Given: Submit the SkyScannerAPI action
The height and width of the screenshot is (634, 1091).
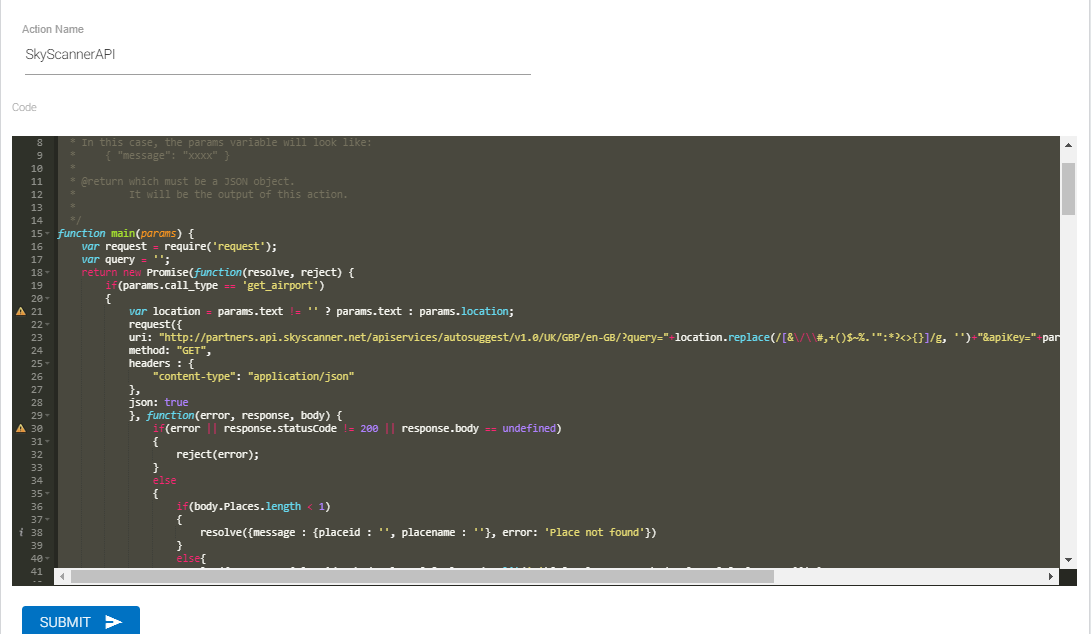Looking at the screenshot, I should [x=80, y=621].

==

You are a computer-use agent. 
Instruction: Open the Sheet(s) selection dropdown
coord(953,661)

■ Objective ■
Quote the lines from the line with "Given: Submit the SkyScannerAPI action" to the line with "Looking at the", including both of those lines, and leave the pictures out of your answer.

■ Response ■
Given: Submit the SkyScannerAPI action
The height and width of the screenshot is (634, 1091).
Looking at the screenshot, I should [x=80, y=621].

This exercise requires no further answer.